Passage to read:
§



  • At 9:00 a.m., Blogger Dark Daughta said…

    Sometimes I feel as if the best solution in a power-based environment is not to ask at all. I attended a birth of one of my partner's cousins where I think there were four of us including her adoptive mother in the room. At 35 I was the youngest woman there. It hadn't occured to any of the elder wimmin that they would have to ask permission. They just entered. There were no complaints. :)

  • At 10:42 a.m., Blogger Birthyourway said…

    To ask or not to ask. In my situation, I consider it responsible to know the policies of the hospitals I attend births in. I am actually working with an expecting mother in this situation. When I commit to someone, I want to make sure I can keep that commitment. I provide information to my clients so they don't need to make tough decisions on the spot. Negotiating superfluous, what I call anything that unnecessarily causes struggles for the mother, is not something I want to add to the birth environment. The permission factor is likely going to be an upcoming post I think!

  • At 11:50 a.m., Blogger Birthyourway said…

    Well, I'm actually on my way to that birth now...keep you posted.

  • At 9:05 p.m., Blogger Birthyourway said…

    Just came back from this birth, baby and mom are well. In the end, I am happy to report, all three people did get to support mom in the delivery room. But, it wasn't withough a little pressure from the mother.

  • At 9:54 p.m., Blogger Dark Daughta said…

    I think for me it's about power dynamics. When I enter into hospital space, I'm interested in maintaining my autonomy and destabilizing the power of their rules an regs. In this sort of mindspace I have found it has been possible to successfully challenge many of the rules I've encountered, including stuff hospital staff frame as unquestionable. I've taken my daughter in a few times for really high fevers that I couldn't explain. One thing I do for sure is edit the permission forms they ask me to sign which have to do with the transfer of information and with my consenting to them doing whatever treatments they see fit. I don't want to have to wait until after they've done whatever they want, as was the case with that mama who went into hospital to deliver her child and came out with a quadruple amputation. She still can't get the hospital to explain why they did what they did. They don't have to. She signed all the requisite papers and agreed to all their rules and regs without question before she ever came under the knife.

  • At 1:00 a.m., Blogger Birthyourway said…

    Yes, the power dynamics are very real in the hospital setting. The hospital is a workplace, an institution, a system. Autonomy, agency and self determination are challenged as part of the routine. This is why it is important to know how the system works and to be prepared to use it the way you need to. Or be aware of it's policies so that you can manipulate them. Anything that makes the staff change their sleeping life awareness, like changing the forms you sign and wearing your own clothes instead of their hospital gowns, makes a vital difference in the type of experience you will have. When a procedure is about to be performed againts a woman's will (an episiotomy for example)I always reming the Dr. that they are abusing their power and violating the woman's right to her body and that she is aware, willing and able to write a formal letter of complaint. For me, birth is a highly political space.

  • At 10:33 a.m., Anonymous Anonymous said…

    Have you read "Ritual in the Hospital: Giving Birth the American Way" by Robbie Davis-Floyd?
    It's all about power-dinamics in hospital births.

    Just one more reason to stay the hell out of the hospitals and bring my babies out at home!

  • At 3:56 p.m., Anonymous Anonymous said…

    Hey there...

    I know this is an older post but I thought I'd throw this in as well... I've been a doula in Ontario for 6+ years and had similar scenarios...different doc's saying different things etc.

    After SARS the Ontario government recognized doulas as professional supportive health care workers and are not allowed to be included in the number of "guests" while a woman is in labour or birthing. Postpartum is another thing altogether.

    Anyway, if you look around the govn't website you can find tidbits there I believe.

§

Stored data:

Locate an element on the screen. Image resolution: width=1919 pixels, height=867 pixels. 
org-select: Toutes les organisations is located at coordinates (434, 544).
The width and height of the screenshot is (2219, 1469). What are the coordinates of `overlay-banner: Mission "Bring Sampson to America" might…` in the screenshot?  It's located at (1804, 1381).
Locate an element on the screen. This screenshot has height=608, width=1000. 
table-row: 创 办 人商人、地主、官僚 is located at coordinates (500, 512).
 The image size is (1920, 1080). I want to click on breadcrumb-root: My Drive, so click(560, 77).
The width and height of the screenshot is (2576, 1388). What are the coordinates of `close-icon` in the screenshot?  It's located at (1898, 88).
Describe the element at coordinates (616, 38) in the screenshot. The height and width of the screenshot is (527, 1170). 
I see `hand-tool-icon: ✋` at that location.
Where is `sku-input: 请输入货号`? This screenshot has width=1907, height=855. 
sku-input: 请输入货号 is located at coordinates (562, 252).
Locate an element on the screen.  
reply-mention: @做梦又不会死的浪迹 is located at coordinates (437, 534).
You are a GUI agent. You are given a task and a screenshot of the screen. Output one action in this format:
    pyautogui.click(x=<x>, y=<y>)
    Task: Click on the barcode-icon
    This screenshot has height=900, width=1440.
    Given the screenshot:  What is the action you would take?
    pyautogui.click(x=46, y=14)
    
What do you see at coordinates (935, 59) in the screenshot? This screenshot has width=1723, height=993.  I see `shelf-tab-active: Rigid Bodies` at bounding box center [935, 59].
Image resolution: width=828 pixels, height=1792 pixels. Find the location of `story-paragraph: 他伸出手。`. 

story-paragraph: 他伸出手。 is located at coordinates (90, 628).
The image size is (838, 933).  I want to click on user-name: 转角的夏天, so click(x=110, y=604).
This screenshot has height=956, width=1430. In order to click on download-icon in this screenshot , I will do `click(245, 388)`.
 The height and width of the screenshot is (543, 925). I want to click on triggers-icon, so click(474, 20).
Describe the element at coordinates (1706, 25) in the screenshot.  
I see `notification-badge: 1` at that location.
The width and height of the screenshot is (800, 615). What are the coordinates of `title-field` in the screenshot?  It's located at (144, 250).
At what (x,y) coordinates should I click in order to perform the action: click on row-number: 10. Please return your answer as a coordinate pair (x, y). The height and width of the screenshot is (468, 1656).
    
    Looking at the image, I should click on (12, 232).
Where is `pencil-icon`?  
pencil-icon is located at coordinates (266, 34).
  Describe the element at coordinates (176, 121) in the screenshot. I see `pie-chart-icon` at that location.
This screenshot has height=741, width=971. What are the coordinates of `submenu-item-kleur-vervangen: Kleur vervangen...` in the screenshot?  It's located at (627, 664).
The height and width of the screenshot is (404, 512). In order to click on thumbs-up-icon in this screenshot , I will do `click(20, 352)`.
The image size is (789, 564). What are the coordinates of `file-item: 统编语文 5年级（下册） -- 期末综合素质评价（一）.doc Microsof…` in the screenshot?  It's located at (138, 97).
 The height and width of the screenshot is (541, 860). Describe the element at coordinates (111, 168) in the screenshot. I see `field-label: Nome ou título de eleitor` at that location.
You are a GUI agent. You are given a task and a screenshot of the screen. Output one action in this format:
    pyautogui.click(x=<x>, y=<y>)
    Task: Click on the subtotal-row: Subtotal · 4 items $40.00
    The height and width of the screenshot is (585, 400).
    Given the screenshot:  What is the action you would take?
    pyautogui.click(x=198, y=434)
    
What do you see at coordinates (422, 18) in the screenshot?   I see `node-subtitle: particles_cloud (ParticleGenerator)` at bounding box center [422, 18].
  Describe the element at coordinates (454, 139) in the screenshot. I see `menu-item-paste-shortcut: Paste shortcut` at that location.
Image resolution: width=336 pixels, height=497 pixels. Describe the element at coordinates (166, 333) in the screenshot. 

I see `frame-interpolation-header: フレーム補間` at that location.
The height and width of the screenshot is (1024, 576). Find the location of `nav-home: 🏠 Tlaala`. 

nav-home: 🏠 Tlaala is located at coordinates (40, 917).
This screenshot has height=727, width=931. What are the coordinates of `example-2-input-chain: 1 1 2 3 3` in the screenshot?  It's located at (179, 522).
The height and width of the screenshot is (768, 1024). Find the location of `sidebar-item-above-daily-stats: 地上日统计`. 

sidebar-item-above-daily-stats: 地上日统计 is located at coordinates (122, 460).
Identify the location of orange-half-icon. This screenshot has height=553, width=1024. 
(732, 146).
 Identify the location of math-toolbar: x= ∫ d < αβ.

§

Exercise directions:
Answer these from the comment thread on hospital births:
(a) How old was Dark Daughta at the birth of the partner's cousin?
(b) According to the 9:05 p.m. comment, how many people got to support the mother in the delivery room?
(c) Which book does the 10:33 a.m. comment recommend, and who wrote it?

Your response:
(a) 35
(b) All three people
(c) "Ritual in the Hospital: Giving Birth the American Way" by Robbie Davis-Floyd